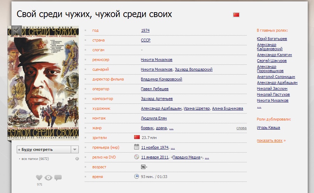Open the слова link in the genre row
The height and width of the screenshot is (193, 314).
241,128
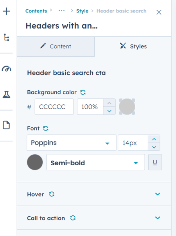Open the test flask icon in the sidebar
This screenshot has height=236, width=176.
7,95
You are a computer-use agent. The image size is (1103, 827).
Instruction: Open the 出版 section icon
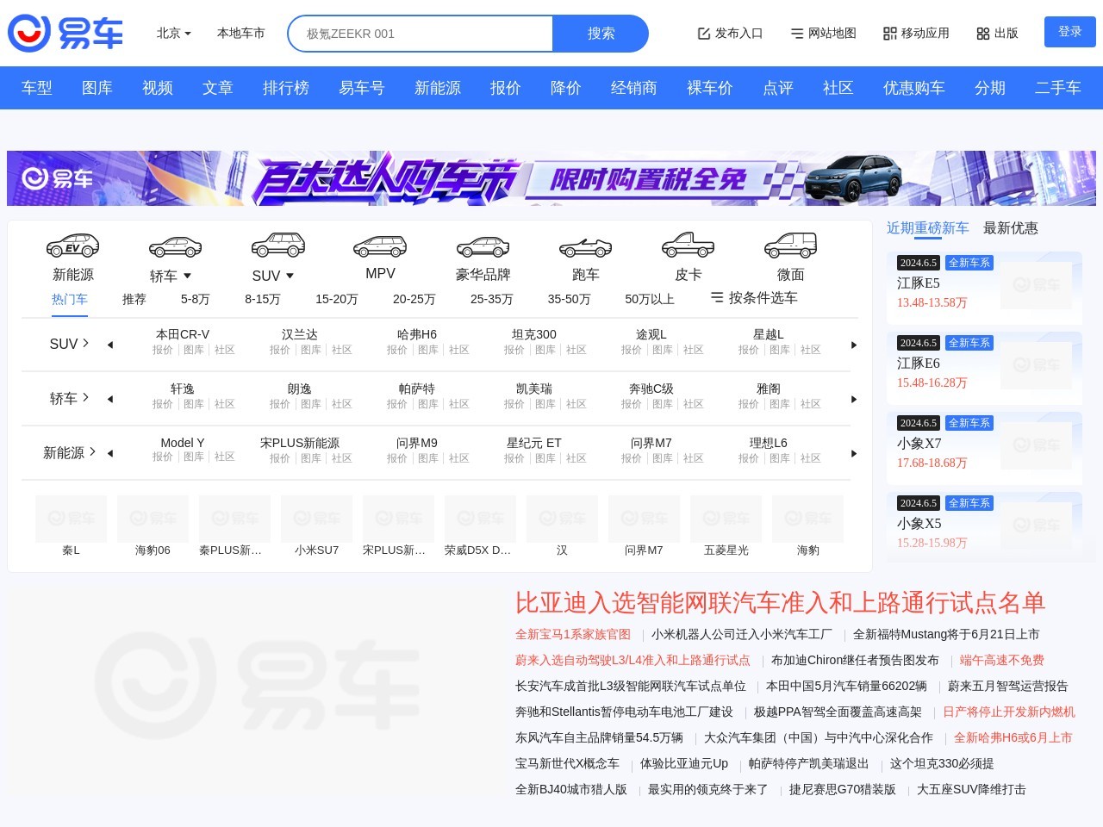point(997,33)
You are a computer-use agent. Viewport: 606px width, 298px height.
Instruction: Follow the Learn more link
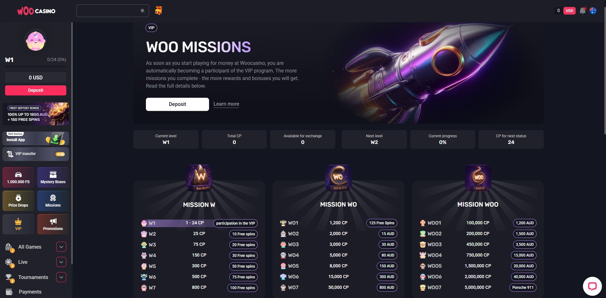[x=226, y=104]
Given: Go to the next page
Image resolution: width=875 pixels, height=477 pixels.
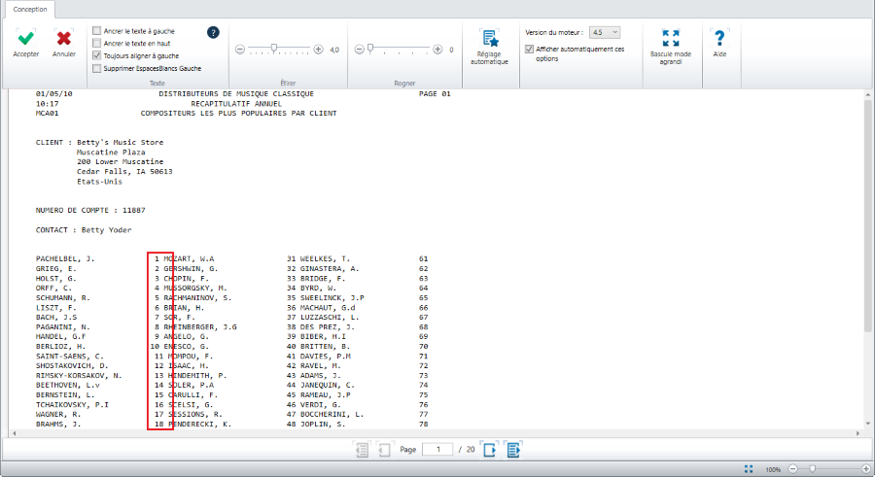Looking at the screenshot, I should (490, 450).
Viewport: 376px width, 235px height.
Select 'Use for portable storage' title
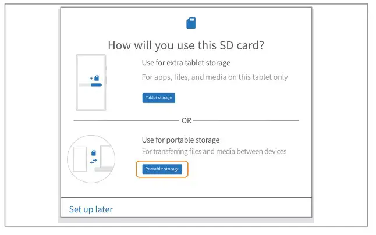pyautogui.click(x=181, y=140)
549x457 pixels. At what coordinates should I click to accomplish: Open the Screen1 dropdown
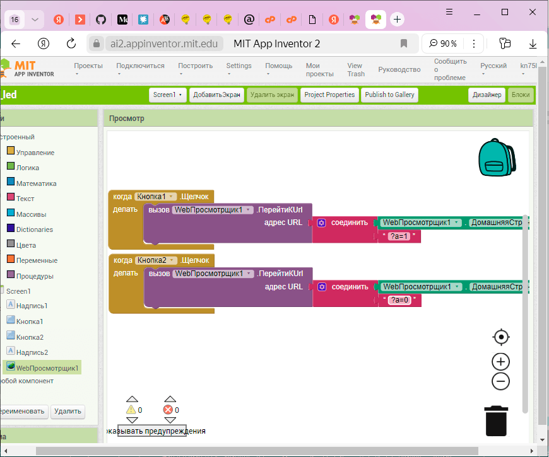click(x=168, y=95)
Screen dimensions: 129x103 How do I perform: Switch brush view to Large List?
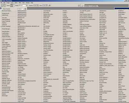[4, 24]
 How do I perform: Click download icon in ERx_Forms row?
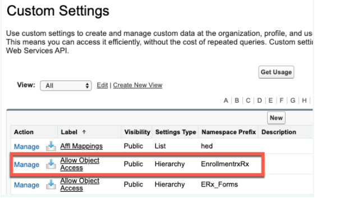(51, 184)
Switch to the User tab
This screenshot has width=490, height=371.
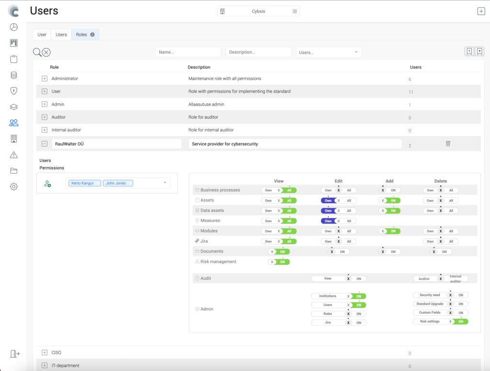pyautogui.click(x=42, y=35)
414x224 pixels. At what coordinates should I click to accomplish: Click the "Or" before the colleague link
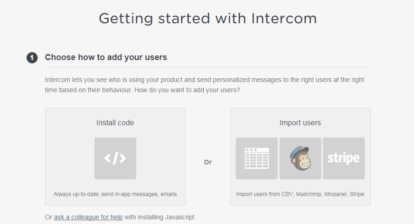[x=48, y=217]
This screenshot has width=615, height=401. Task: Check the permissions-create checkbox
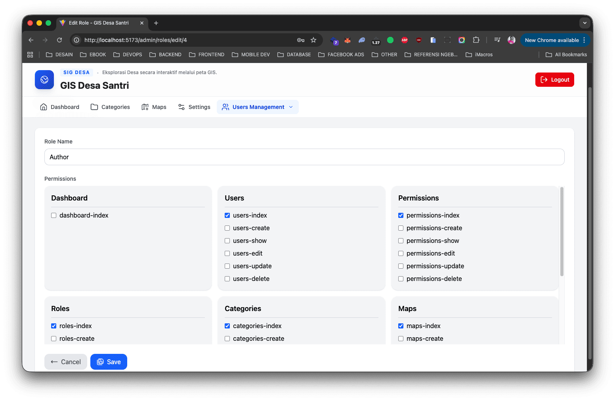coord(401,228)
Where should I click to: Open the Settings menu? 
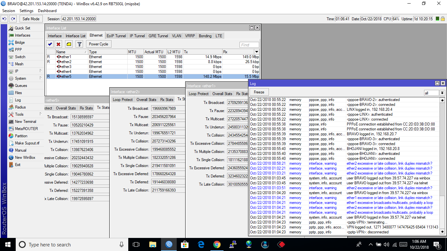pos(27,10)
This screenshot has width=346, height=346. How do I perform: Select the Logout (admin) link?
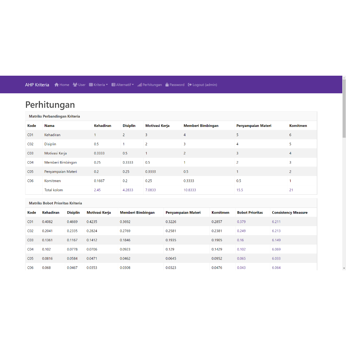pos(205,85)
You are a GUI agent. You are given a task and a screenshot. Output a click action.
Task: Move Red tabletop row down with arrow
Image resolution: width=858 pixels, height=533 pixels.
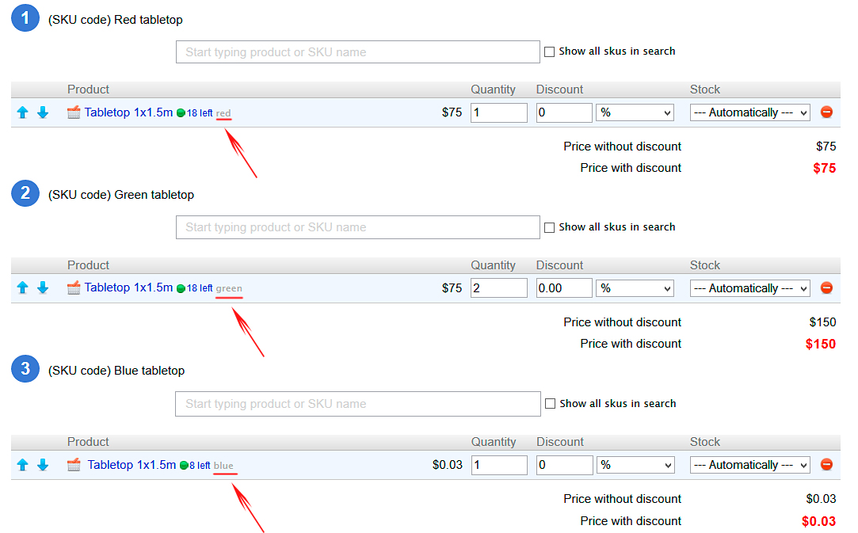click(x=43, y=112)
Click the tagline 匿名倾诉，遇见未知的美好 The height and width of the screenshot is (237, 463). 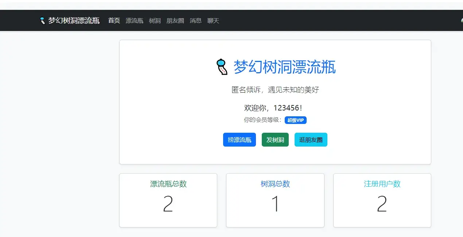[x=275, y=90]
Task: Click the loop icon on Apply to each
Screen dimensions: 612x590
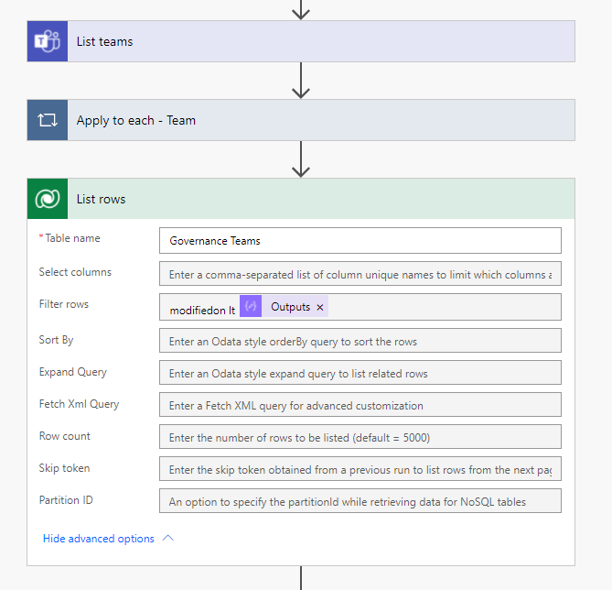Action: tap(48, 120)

==

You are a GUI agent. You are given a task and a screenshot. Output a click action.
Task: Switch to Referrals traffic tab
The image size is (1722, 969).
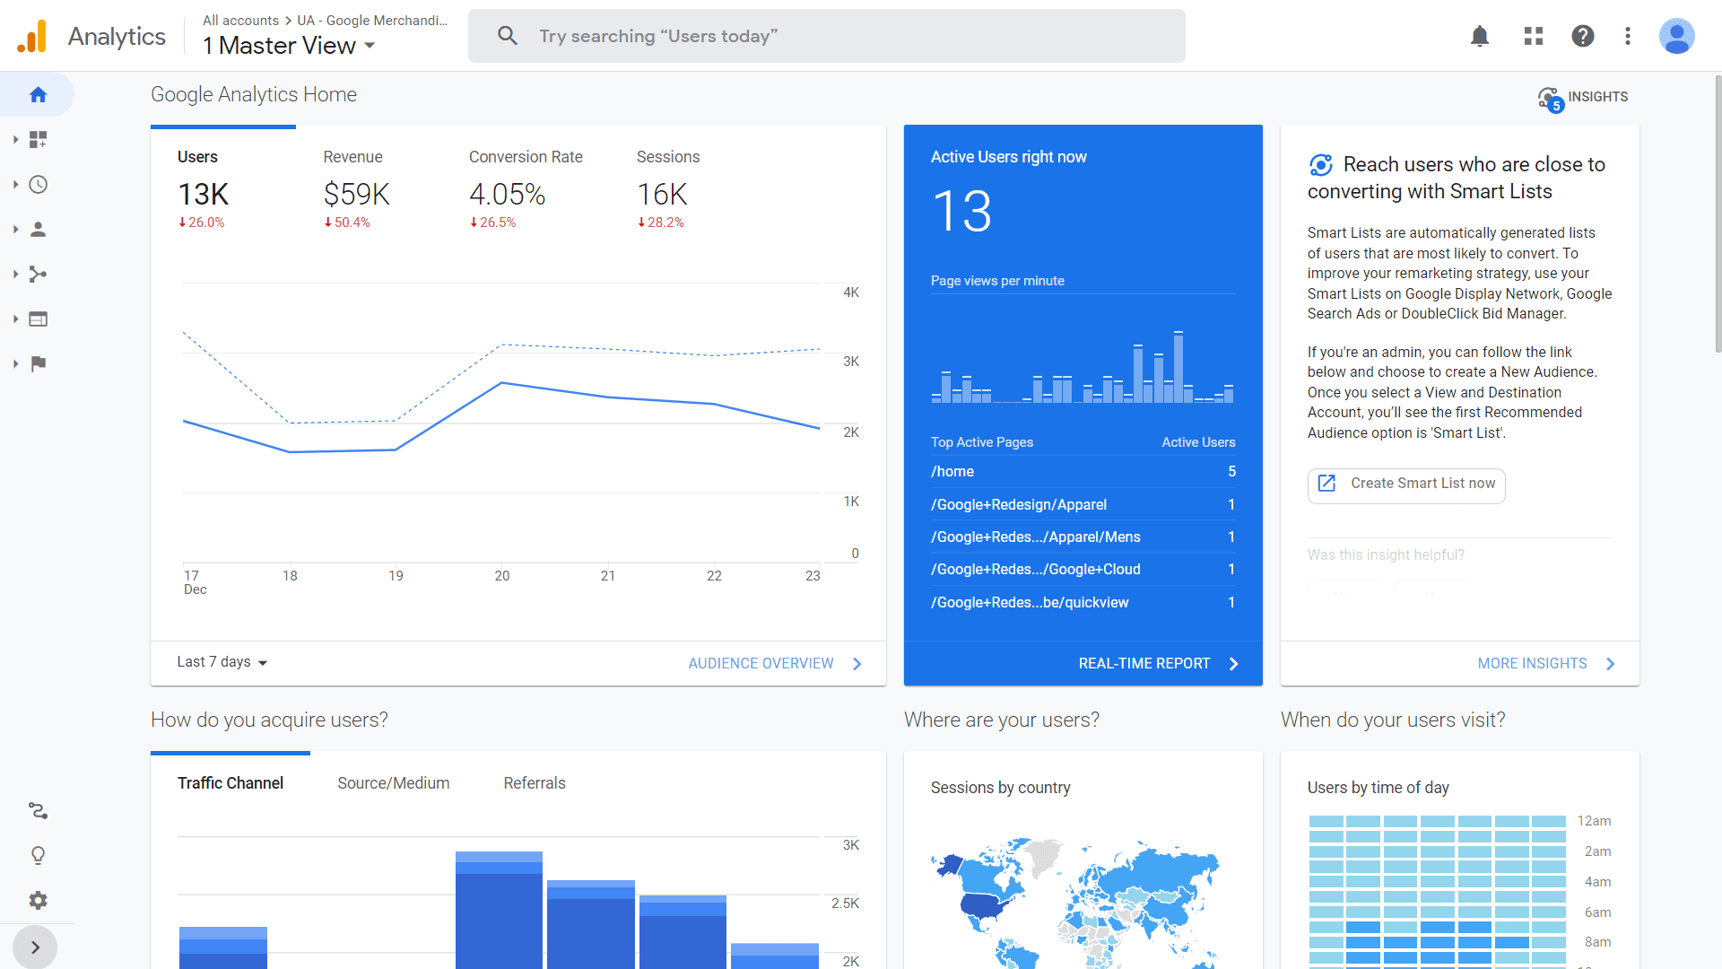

PROBLEM TO WORK ON — Taking the entries above, copy word for word the lines from the one with "You are a computer-use agent. The" up to and including the one with "Given: Go to the next page", without any picture.

RESPONSE TO THE EXERCISE —
You are a computer-use agent. The image size is (1103, 827).
Instruction: Open the 出版 section icon
point(997,33)
You are a computer-use agent. Viewport: 606px width, 298px height.
Instruction: Follow the Learn more link
[x=226, y=104]
Given: Go to the next page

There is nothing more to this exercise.